Here Is Why Government Of India Is Trying For A JV To Modernise And Commercialise SCL Chip Fab In Chandigarh

by Swarajya Staff - Dec 29, 2021 12:10 PM +05:30 IST
Here Is Why Government Of India Is Trying For A JV To Modernise And Commercialise SCL Chip Fab In ChandigarhMinister for Electronics and Information Technology (MEITY), Ashwini Vaishnaw.
Snapshot
  • A high-level delegation led by NSA Ajit Doval along with at least two Cabinet Ministers is said to have visited SCL in September this year.

    A "smart" fab partner along with a leadership that understands the technology as well as the industry may be able to turn around SCL in a year or two.

As part of its $10b incentive package, the Government of India is pursuing options to commercialise the ISRO-owned Semiconductor Lab (SCL) at Mohali.

Going by a report in Economic Times published one year ago, SCL was interested in upgrading its fabs from a 180nm technology node to a 65nm technology node and is said to have put in a proposal for the same when Ministry of Electronics and Information Technology (MEITY) opened an Expression of Interest last year.

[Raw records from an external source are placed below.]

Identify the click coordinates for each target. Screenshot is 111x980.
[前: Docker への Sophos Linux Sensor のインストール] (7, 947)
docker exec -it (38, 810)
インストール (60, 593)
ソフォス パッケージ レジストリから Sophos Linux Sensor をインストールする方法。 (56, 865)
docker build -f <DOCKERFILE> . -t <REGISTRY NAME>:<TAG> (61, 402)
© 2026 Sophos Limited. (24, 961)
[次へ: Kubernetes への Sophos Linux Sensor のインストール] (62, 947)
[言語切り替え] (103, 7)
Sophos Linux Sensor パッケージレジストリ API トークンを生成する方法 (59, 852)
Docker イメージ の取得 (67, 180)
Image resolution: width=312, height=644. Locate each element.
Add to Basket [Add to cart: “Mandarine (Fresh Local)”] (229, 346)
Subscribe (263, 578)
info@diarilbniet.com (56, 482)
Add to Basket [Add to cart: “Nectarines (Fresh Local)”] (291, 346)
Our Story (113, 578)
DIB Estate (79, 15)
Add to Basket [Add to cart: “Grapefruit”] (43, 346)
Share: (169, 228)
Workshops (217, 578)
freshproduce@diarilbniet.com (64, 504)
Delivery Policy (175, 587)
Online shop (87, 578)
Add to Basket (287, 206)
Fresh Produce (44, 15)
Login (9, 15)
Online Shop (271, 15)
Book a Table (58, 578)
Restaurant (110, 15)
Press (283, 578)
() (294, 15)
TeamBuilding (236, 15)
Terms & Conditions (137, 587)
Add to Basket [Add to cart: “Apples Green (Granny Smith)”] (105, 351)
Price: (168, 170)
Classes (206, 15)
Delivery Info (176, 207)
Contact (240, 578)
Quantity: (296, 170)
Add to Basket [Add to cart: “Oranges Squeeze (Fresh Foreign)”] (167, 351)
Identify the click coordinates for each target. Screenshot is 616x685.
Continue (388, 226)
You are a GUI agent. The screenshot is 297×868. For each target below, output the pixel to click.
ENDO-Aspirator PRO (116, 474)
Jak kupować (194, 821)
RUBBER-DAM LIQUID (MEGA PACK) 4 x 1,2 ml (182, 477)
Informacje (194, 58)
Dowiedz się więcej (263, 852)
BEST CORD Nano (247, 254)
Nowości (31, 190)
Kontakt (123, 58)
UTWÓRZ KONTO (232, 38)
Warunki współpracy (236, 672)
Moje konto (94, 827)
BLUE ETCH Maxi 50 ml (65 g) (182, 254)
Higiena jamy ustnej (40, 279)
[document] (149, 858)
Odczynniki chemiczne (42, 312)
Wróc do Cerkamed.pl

However, what SCL currently has are tools that can process starting wafers of 200mm size. Experts say that for a 65nm technology node, both from the point of view of availability of equipment and that of operational efficiency, the fab will need to opt for a 300mm wafer production line.

To get a good return on investment as well as to be able to attain process yields of global standards, it will need to churn out a good number of processed wafers every month — a few tens of thousands, experts say.

That means an upgraded SCL will need a big amount of commercial orders. A key measurement index for a commercial fab is its turnaround time — from the time a design company does a 'tape-out' of its design to the fab to the time it gets back the processed wafer or the individual chips.

It is unlikely that SCL will be able to transform itself to match global standards under the current setup.

A high-level delegation led by none other NSA Ajit Doval along with at least two Cabinet Ministers is said to have visited SCL in September this year.

Hardly any national medium carried the news; Punjab Kesari reported it and highlighted that the visit was somewhat secretive in nature and a report was submitted to the PMO, presumably with suggestions.

In the 15 December press release from GoI announcing the incentive scheme, the section about SCL read thus:

Union Cabinet has also approved that Ministry of Electronics and Information Technology will take requisite steps for modernization and commercialization of Semi-conductor Laboratory (SCL). MeitY will explore the possibility for the Joint Venture of SCL with a commercial fab partner to modernize the brownfield fab facility.

It appears from the language of the press release that the government may not be willing to put in much money for the proposed modernization and commercialization.

Note that currently, a few hundred crores of rupees are provided to SCL to keep it running and cater to chip orders, predominantly from government institutes or Indian academia.

However, a Joint Venture with an Indian business house or a reputed MNC fab (or both) may turn out to be a win-win situation. Being able to process 200mm wafers, albeit in low capacity, points to the fact that a small base is already established.

Taiwan-based Digitimes reports that shortage of chips made in fabs that run 200mm wafers (which typically means 90nm, 130nm, 180nm and so on technology nodes) may last up to 2025.

A "smart" fab partner along with a leadership that understands the technology as well as the industry may be able to turn around SCL in a year or two.

In addition, compound semiconductor and Silicon photonics specialty fabs also mostly process wafers of size 150mm or 200mm and this may be alternative or additional opportunities opening up for whichever fab partner SCL may eventually have a Joint Venture agreement with.

Much like the case of applications for the new fabs that will process 300mm wafers, the joint venture for SCL too has the possibility of fabs not getting into Joint Ventures directly but through an Indian business partner.

The fab partner(s) can help enhance the current technology and/or license new ones based on market and feasibility studies.

If some sources are to be believed, certain reputed Indian business groups are already in discussion with the government and executives from one or more of them may have already visited SCL as well.